_What to produce_. In the material below, reproduce word for word the lines starting at the one that contains "phpbb.it (225, 537)" and ending at the one that contains "Users Personal Galleries (65, 291)", with both of those lines included.

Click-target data
☆ ☆ ☆ ☆
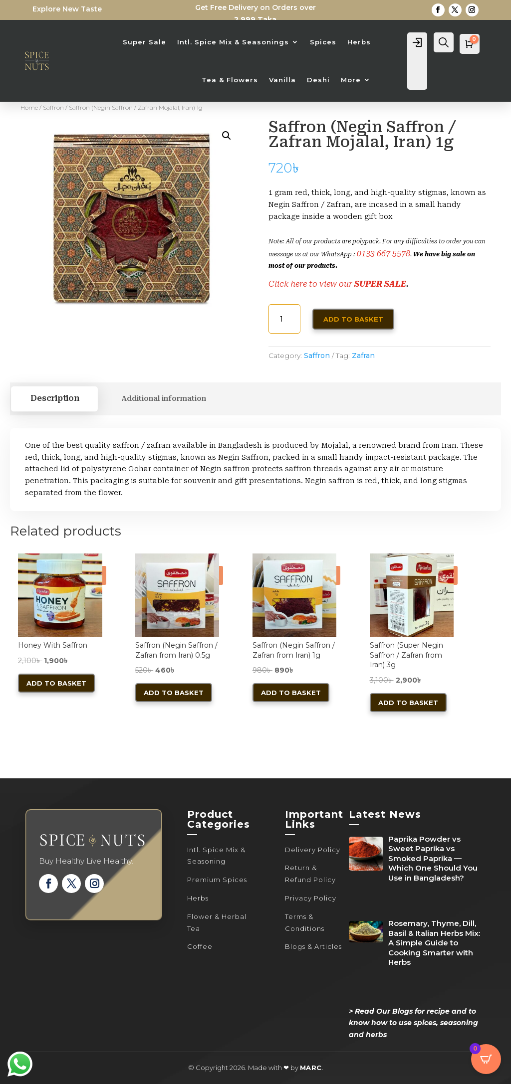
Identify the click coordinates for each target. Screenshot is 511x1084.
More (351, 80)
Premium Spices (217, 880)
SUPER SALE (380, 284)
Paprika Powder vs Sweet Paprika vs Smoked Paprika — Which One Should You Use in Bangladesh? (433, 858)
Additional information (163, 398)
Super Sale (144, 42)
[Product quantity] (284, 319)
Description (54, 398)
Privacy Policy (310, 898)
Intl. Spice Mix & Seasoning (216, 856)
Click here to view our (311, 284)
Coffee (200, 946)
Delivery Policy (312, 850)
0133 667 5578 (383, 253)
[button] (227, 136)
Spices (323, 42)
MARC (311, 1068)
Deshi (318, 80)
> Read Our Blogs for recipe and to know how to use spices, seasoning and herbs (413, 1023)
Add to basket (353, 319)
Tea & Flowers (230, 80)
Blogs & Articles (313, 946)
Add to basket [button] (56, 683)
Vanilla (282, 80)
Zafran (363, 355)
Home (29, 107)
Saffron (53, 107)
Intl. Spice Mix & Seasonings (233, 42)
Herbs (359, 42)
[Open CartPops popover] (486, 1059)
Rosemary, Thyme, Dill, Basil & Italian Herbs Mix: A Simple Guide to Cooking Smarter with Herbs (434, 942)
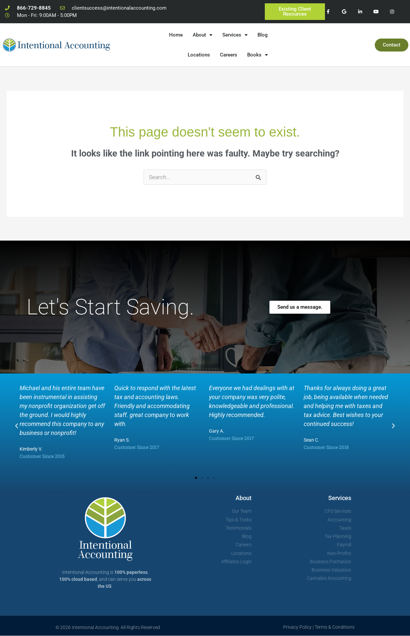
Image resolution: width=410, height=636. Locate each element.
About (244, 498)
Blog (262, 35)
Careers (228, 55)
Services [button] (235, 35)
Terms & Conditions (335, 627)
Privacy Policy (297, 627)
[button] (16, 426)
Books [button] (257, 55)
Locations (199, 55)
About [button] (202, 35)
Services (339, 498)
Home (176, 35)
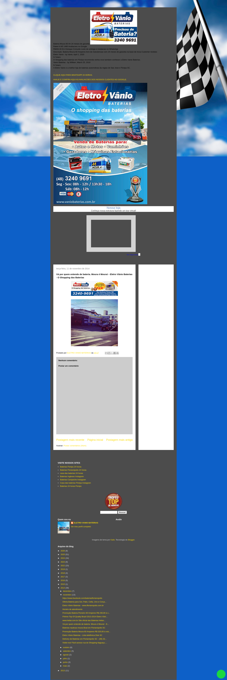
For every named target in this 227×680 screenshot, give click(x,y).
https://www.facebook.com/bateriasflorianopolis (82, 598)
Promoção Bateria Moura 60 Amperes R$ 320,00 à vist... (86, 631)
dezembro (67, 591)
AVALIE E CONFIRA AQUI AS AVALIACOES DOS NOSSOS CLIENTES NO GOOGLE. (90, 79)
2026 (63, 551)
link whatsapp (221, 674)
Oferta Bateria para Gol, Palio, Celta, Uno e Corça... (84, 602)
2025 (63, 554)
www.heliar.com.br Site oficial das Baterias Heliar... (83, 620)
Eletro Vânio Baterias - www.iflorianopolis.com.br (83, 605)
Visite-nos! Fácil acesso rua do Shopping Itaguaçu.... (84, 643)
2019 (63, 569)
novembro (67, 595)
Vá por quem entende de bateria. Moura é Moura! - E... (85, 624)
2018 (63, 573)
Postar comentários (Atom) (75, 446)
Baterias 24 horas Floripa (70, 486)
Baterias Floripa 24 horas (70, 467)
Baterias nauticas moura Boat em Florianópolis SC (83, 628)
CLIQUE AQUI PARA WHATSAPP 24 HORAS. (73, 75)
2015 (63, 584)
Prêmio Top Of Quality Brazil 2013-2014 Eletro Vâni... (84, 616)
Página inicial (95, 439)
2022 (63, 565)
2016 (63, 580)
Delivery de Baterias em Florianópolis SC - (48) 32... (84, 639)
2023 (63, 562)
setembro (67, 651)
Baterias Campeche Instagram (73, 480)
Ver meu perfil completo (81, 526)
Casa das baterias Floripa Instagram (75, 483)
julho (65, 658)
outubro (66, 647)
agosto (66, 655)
☆ ☆ ☆ ☆
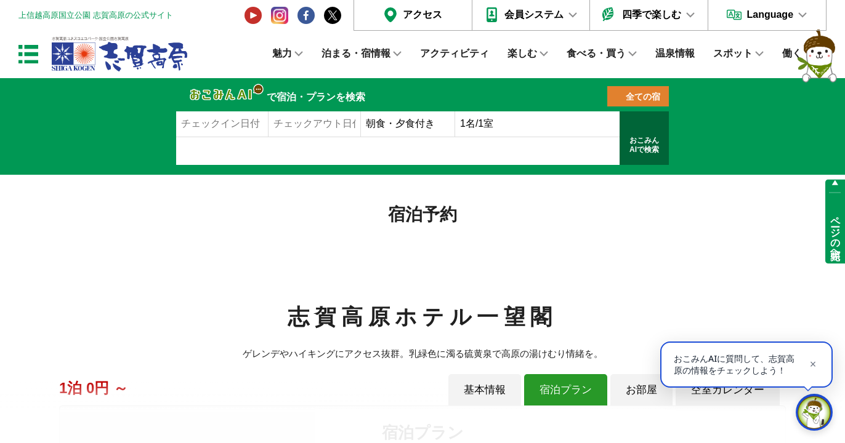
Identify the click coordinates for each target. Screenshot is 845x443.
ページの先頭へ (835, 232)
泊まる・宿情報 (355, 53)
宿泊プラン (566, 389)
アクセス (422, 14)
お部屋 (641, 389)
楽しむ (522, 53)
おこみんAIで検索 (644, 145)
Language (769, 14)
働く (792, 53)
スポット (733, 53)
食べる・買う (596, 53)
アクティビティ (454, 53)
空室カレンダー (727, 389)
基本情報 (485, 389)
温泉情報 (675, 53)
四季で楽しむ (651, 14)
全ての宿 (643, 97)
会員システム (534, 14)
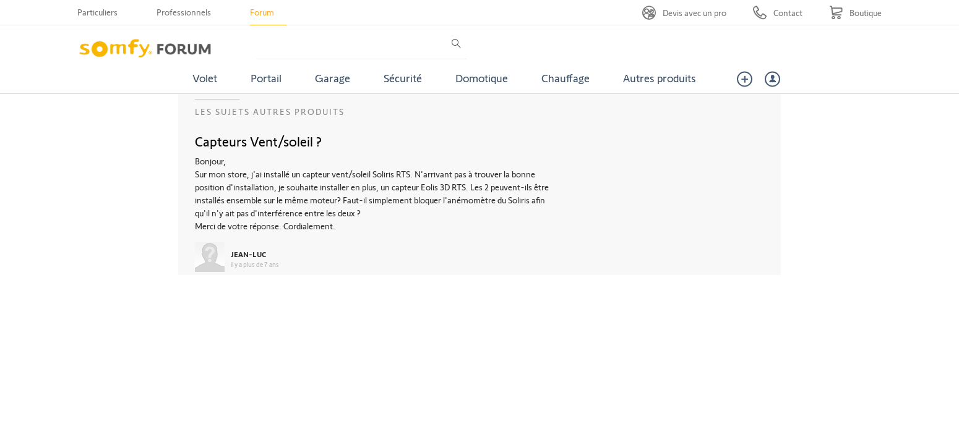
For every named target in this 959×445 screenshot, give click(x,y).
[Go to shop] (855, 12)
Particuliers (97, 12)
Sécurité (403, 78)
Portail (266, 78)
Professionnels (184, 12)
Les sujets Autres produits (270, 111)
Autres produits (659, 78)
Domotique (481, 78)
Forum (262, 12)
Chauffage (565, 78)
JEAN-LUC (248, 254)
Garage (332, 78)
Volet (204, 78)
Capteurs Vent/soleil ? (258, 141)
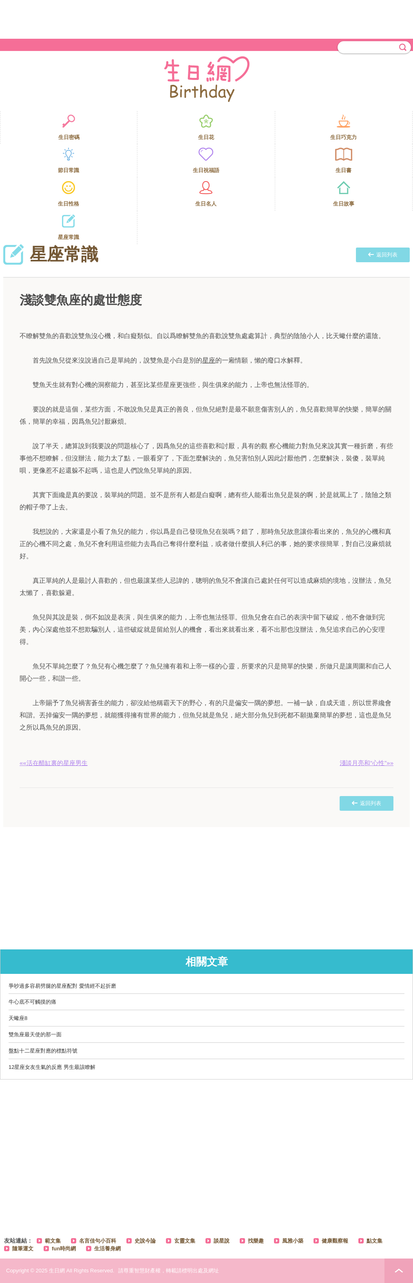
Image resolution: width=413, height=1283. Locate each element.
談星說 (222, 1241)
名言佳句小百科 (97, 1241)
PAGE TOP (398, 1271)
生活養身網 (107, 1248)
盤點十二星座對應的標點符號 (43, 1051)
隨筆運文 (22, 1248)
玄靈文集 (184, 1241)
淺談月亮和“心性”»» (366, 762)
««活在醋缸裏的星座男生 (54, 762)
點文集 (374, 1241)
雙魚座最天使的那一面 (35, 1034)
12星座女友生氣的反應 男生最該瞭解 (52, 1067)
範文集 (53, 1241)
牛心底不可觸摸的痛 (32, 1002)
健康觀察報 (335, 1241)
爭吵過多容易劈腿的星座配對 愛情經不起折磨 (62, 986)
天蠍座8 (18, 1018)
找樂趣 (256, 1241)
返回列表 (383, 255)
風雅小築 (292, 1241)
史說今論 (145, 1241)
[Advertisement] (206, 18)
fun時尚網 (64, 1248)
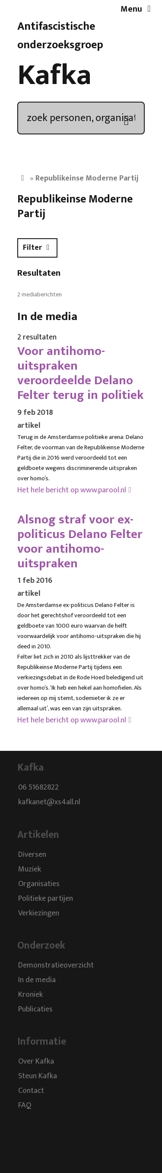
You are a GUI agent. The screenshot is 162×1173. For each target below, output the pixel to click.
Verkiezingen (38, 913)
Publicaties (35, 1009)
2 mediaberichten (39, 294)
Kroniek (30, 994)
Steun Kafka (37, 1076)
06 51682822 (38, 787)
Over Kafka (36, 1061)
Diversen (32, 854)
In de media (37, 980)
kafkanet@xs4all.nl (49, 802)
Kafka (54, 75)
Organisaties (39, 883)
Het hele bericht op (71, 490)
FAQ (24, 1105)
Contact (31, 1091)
☆ ☆ ☆ ☆
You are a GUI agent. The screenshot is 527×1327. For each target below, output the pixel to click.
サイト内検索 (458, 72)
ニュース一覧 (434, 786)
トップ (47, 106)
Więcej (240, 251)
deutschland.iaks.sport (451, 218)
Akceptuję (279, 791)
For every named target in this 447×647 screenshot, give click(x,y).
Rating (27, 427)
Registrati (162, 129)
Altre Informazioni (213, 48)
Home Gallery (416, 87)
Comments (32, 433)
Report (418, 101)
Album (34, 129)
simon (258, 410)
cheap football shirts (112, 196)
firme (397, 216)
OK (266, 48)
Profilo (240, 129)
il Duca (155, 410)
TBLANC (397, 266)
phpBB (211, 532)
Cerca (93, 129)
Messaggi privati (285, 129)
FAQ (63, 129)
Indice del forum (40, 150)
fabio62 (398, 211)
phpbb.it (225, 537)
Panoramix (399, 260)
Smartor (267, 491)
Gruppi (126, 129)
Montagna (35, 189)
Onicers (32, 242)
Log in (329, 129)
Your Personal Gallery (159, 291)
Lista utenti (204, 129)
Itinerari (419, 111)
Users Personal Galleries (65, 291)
☆ ☆ ☆ ☆
_The result_.
phpbb.it (225, 537)
Panoramix (399, 260)
Smartor (267, 491)
Gruppi (126, 129)
Montagna (35, 189)
Onicers (32, 242)
Log in (329, 129)
Your Personal Gallery (159, 291)
Lista utenti (204, 129)
Itinerari (419, 111)
Users Personal Galleries (65, 291)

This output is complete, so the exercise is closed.